- _Problem_
Every line in the data below that has the word "Viewport" should be returned.

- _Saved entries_
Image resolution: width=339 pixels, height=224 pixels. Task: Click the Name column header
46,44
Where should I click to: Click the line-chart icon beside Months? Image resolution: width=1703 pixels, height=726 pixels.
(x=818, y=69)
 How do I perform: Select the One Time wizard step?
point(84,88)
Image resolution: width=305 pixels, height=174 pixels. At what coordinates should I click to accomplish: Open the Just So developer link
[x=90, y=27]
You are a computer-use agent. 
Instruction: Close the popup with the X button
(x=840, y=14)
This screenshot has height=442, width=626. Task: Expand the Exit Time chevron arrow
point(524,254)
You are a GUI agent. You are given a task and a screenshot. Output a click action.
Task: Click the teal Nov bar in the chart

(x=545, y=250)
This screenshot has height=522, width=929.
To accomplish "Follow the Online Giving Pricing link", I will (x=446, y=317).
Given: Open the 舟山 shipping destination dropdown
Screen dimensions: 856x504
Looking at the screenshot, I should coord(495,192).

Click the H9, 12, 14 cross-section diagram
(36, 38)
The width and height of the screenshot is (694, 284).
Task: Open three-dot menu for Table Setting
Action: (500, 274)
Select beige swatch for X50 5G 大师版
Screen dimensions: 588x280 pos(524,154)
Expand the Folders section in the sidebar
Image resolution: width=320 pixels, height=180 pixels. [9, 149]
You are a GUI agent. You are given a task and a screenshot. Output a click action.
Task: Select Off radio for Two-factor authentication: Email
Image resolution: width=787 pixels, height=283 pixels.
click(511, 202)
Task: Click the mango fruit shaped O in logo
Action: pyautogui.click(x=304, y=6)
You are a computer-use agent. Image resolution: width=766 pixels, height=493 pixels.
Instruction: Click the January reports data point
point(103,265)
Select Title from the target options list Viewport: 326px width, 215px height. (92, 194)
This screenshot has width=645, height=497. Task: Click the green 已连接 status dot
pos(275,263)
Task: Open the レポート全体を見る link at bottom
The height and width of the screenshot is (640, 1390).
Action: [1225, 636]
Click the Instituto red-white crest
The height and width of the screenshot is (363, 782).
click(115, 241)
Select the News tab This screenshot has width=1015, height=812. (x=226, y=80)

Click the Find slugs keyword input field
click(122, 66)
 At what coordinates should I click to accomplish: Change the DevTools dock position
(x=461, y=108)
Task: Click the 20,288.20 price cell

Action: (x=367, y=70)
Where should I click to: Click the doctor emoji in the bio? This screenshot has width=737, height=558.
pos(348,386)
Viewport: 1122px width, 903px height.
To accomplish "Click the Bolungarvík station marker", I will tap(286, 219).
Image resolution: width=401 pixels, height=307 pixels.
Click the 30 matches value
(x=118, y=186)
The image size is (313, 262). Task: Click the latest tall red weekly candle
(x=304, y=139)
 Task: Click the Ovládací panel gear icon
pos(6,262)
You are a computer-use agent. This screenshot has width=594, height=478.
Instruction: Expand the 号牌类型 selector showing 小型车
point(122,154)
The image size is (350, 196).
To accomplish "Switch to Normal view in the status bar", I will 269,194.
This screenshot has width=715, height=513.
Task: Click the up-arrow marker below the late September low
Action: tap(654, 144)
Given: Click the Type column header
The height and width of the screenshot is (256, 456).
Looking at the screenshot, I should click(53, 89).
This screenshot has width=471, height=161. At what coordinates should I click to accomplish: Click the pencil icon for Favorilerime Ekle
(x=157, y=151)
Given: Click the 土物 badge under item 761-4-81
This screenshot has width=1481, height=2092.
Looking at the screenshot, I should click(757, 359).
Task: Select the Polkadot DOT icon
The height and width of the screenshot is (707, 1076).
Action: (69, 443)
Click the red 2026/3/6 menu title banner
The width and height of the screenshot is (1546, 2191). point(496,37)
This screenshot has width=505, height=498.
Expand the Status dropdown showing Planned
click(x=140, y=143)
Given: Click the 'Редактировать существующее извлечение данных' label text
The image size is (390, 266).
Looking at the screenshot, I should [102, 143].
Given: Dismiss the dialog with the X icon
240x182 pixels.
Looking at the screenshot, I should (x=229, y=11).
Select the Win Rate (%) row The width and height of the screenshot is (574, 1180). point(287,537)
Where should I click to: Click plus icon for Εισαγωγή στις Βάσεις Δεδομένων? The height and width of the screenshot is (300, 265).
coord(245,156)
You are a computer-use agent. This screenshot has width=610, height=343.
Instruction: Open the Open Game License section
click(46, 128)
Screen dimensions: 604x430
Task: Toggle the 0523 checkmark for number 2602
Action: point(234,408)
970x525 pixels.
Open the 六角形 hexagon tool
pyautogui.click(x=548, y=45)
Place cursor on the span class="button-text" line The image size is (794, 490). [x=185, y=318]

- _Result of the task_
Select Title from the target options list Viewport: 326px width, 215px height. (92, 194)
Viewport: 1122px width, 903px height.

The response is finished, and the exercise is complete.